How far these birds of passage present an economic problem is at present difficult to determine. Those who remain form the greater problem, which is more than an economic one.
XXIV
IN THE SECOND CABIN
IF the man who said, “Give me neither poverty nor riches” had been a modern globe trotter he might have added: “And when I cross the ocean let me travel neither in the first cabin nor in the steerage but in the second cabin.” That is if he cared more for the companionship of human beings than for the luxuries of modern life, and if he had not objected to the fact that the second cabin is located directly over the powerful driving gear of the ship.
Because of the latter fact one may experience a “continuous performance” of an earthquake without its disastrous results, and yet not without consequences which at the moment seem very serious. The second cabin does not lapse into the silence of the steerage nor into the dignity of the first cabin, but begins its noisy comradery immediately; being interrupted only, when the earthquake plays havoc with good nature, and resumed as soon as the appetite for food and drink returns.
The second cabin usually holds only one class; the class which has succeeded. It contains a sprinkling of native Americans, teachers and preachers, whose modest savings are to be spread thinly over Europe; its usual occupants are foreigners, who after a longer or shorter sojourn, return for a visit to the cradle home. The Hoboken saloon-keeper who was escorted by the band to the dock, and in whose honour it played “Lieb Vaterland magst ruhig sein,” is a typical second class passenger on a German ship; and his like in large numbers come from Cincinnati, St. Louis, Milwaukee and other cities made famous by their output of sparkling lager.

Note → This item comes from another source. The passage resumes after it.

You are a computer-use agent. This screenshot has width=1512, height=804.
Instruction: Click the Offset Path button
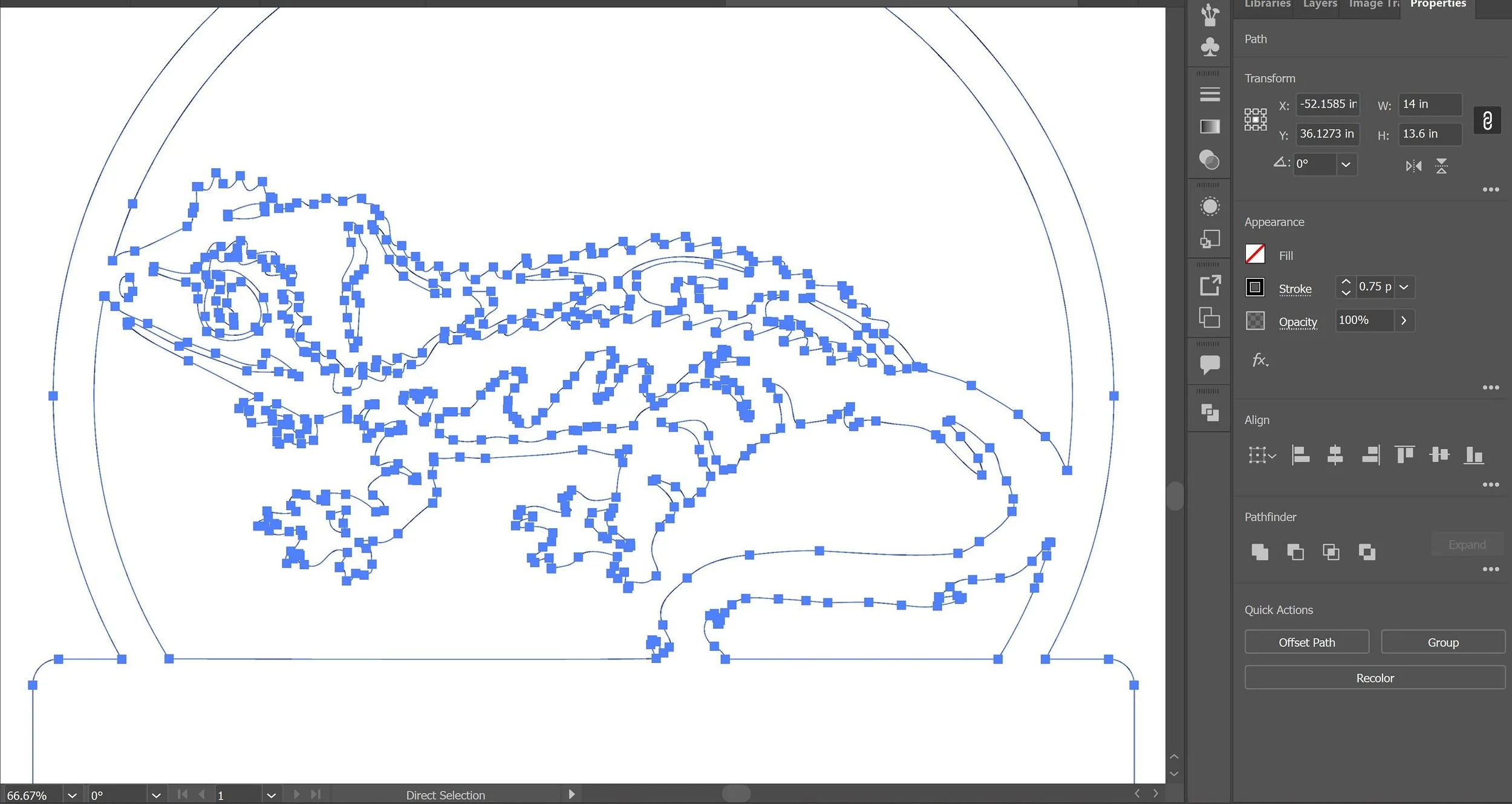1306,642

I discovered on this journey more than thirty dispensers of drink who were at the bar from morning until midnight, and doing exactly as they like their customers to do by them; drinking and getting drunk. The Hoboken saloon-keeper bore the typical name of August, and every one of the ship’s crew down to the smallest scullion, knew this famous August and delighted to bask in the uncertainty of his sunshine and to be the beneficiary of his spasmodic generosity. He was drunk from the moment he came on board the steamer until he left it, and in his melancholy moments confided in me, telling me the story of his life and the magnitude of his fortune. He was born in Bremerhaven, the terminus of that great ferry which begins at Hoboken. He boasted the friendship of the Commodore of the German Lloyd fleet, with whom he had gone to school, and the smoking room steward was called to assert this fact. “Steward, you k-know me?” “Yes, you’re August.” “D-do you know about C-Captain Schmidt?” “Yes, you sailed under him to South Africa.” “N-no, you f-fool; I went to school with him,” and obediently the steward repeated: “Yes, you went to school with him.” He told me the secrets of the liquor business, the misfortunes which had overtaken his boy who is following in his father’s footsteps, and is travelling towards delirium tremens at even a faster rate than this robust, convivial sailor. I tried my arts on August, painting in wonderful colours the glories of the Mecca of his pilgrimage, that I might keep him from drinking himself to death with beer before he saw his Fatherland. And I succeeded; for when I saw August of Hoboken again, he was drinking whiskey.
Poles, Bohemians and Slovaks all travelled in the second cabin; but invariably they were saloon-keepers and displayed the demoralizing tendencies of their business to their full extent.
The first days of this journey were made memorable by the noisy behaviour of two Polish priests who were constantly mixing whiskey with beer, and who rose to a spiritual ecstasy which was both unpriestly and ungentlemanly. Among the many priests who were on board, but few were priests in the true sense of the word, the others bringing disgrace upon their calling and upon their Church. In spite of the fact that the steerage was full of their kindred and people of their faith, not a priest found his way to that neglected quarter. As a rule they were busier at the bar than at their prayers, a fact which of course must not be charged to priests as a class; but the sooner the Church in America gets rid of most of its foreign born priests, especially those from Italy and the Slavic countries, and replaces them by Irish or Americans, the better for the Church and for our country.
Dividing the passengers according to their race, most of them were Jews from Hungary and Russia; and while still unmistakable Jews, they all bore marks of the new birth which had taken place. The Russian Jews in many cases were slovenly, obtrusively dressed and noisy; their Yiddish was tainted by bad English, but they were frugal, sober, and minded their own business.